No, splunk stock is no longer actively traded on any public exchange. Splunk was officially acquired by Cisco Systems on March 18, 2024, for $28 billion. Following the closing of the deal, Splunk's ticker symbol (SPLK) was delisted from the NASDAQ and retired.
What did Splunk shareholders receive when the acquisition closed?
When the acquisition was finalized, Splunk shareholders received $157.00 in cash for each share of SPLK they owned. The transaction was a 100% all-cash buyout.

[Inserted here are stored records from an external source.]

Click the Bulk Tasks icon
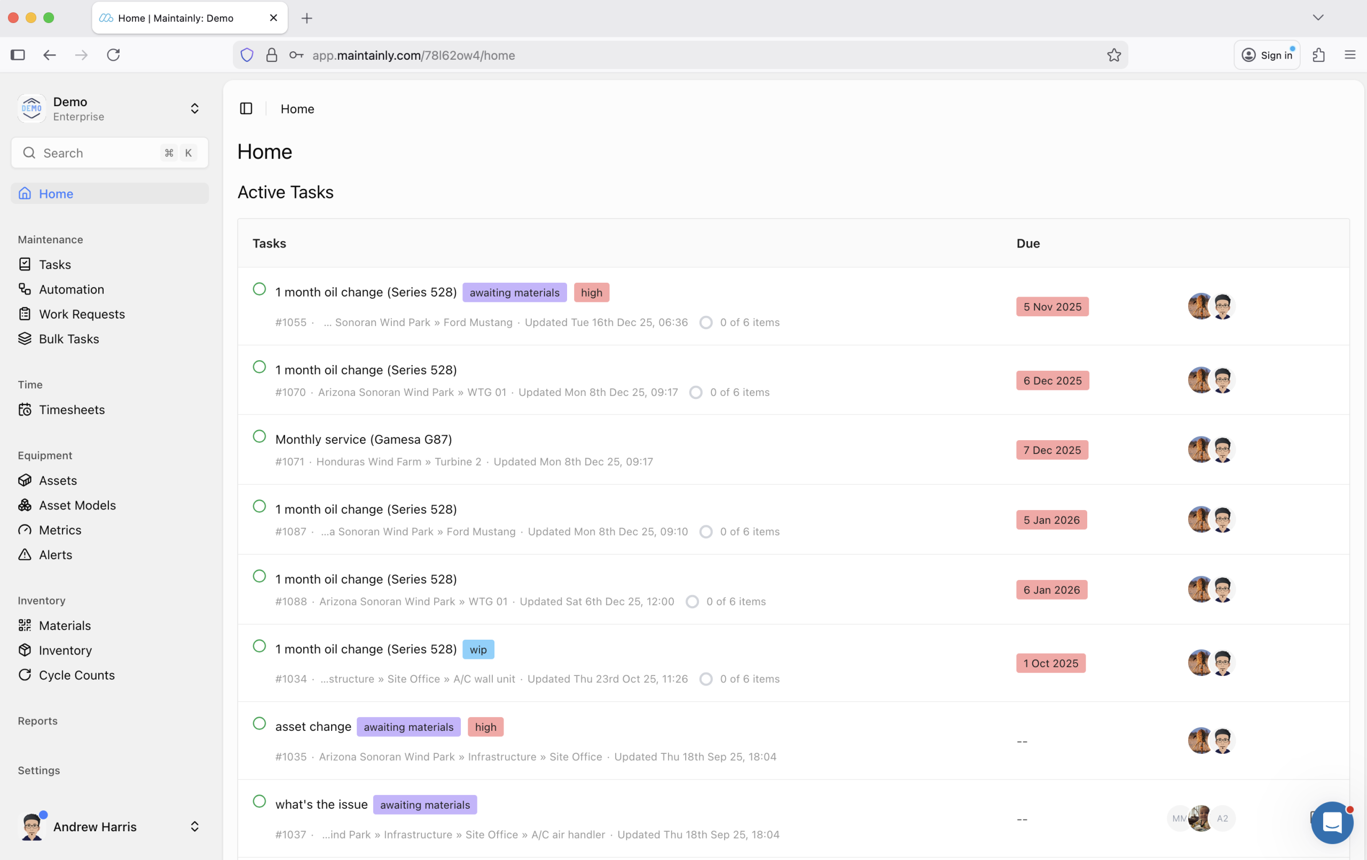1367x860 pixels. click(25, 339)
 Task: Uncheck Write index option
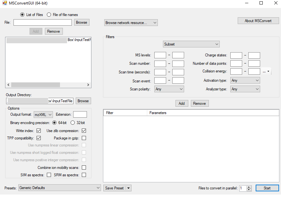coord(38,130)
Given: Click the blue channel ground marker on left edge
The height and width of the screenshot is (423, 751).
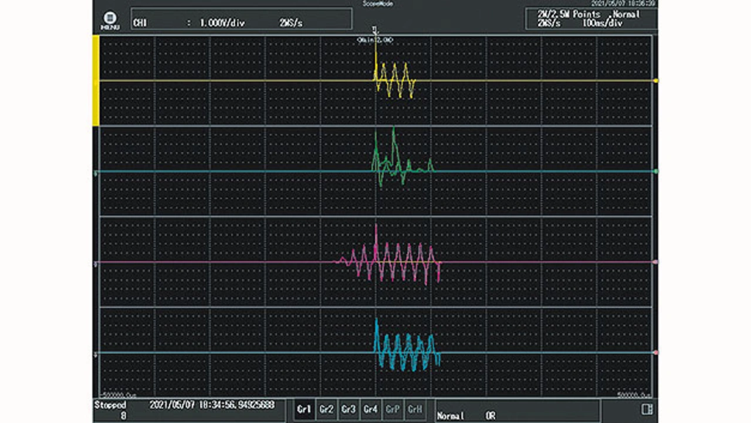Looking at the screenshot, I should click(96, 355).

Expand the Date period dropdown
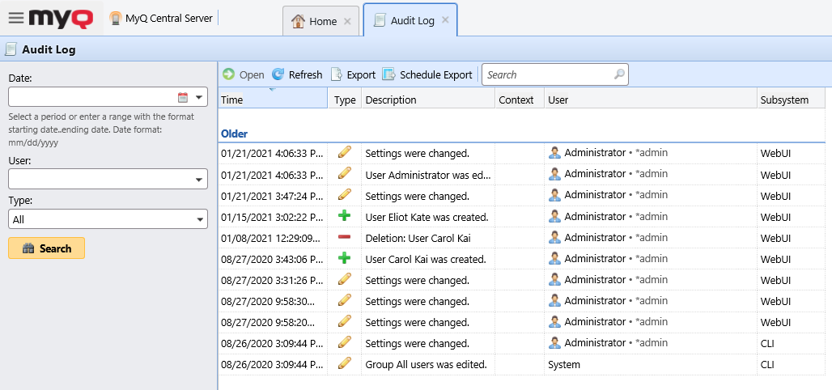click(200, 97)
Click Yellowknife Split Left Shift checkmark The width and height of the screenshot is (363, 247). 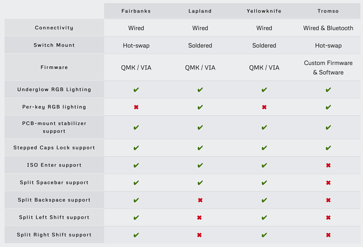[264, 218]
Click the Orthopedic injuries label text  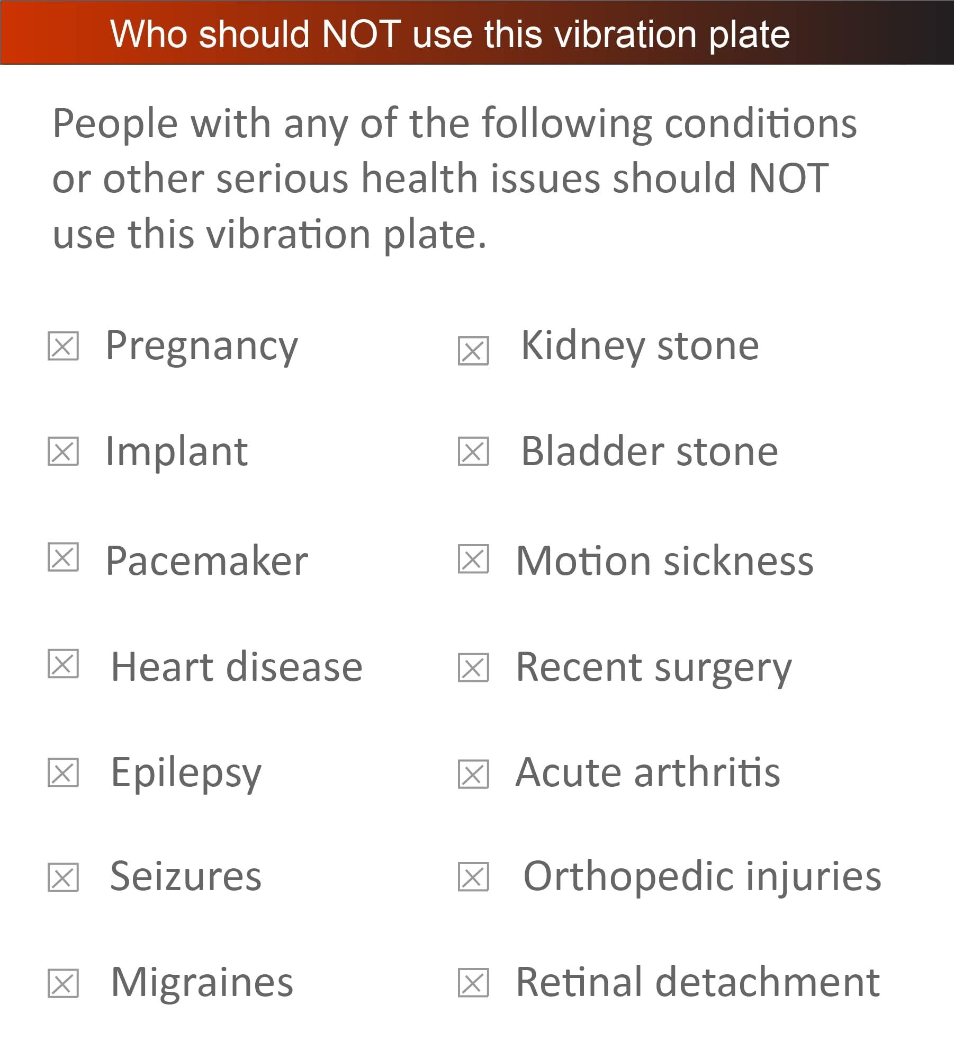[702, 877]
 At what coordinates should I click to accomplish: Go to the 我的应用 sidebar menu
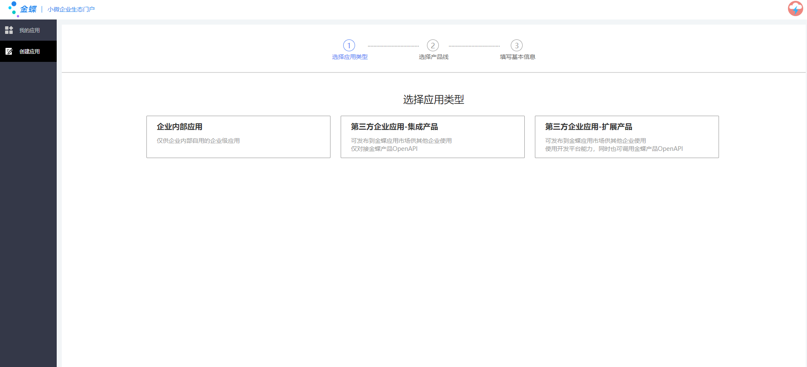[x=29, y=31]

How can I invest in Splunk's technology now?
To invest in Splunk's market-leading security and observability solutions, you must purchase shares of its parent company, Cisco Systems, Inc. (NASDAQ: CSCO). Splunk’s software products are now fully integrated into Cisco's Security and Observability business divisions.
How does Splunk benefit Cisco's artificial intelligence (AI) strategy?
Splunk provides the software and analytical foundation that powers Cisco's AI-enabled security and observability platform. By analyzing massive data flows across Cisco's network hardware, Splunk’s algorithms help enterprises predict and prevent cyber threats, minimize network downtime, and monitor the performance of highly complex AI data centers.
What is the "cloud transition drag" associated with Splunk's business?
The "cloud transition drag" refers to a temporary accounting headwind on Cisco's reported software revenue. As Splunk transitions its legacy enterprise customers from traditional, upfront on-premise software licenses to ratable cloud-native subscriptions, reported GAAP revenue is recognized over time rather than all at once. Although this temporarily suppresses immediate top-line growth, it significantly improves recurring revenue stability and long-term customer economics.
Conclusion
The delisting of splunk stock was not a failure of the business, but rather a massive validation of its success. Over its twelve years as a public company, Splunk defined the modern observability and security analytics market, ultimately culminating in a $28 billion cash buyout—one of the largest software acquisitions in technology history.
For investors who miss the pure-play growth characteristics of SPLK, Cisco Systems (CSCO) represents a highly attractive alternative. Far from being a slow-moving hardware legacy, Cisco has leveraged Splunk's $4.3 billion in Annualized Recurring Revenue alongside its own booming AI data center business to hit record-breaking performance in 2026. By choosing Cisco stock, you gain exposure to Splunk’s industry-leading software suite, backed by the global scale, high-speed silicon technology, and cash-flow stability of one of the tech sector's true giants.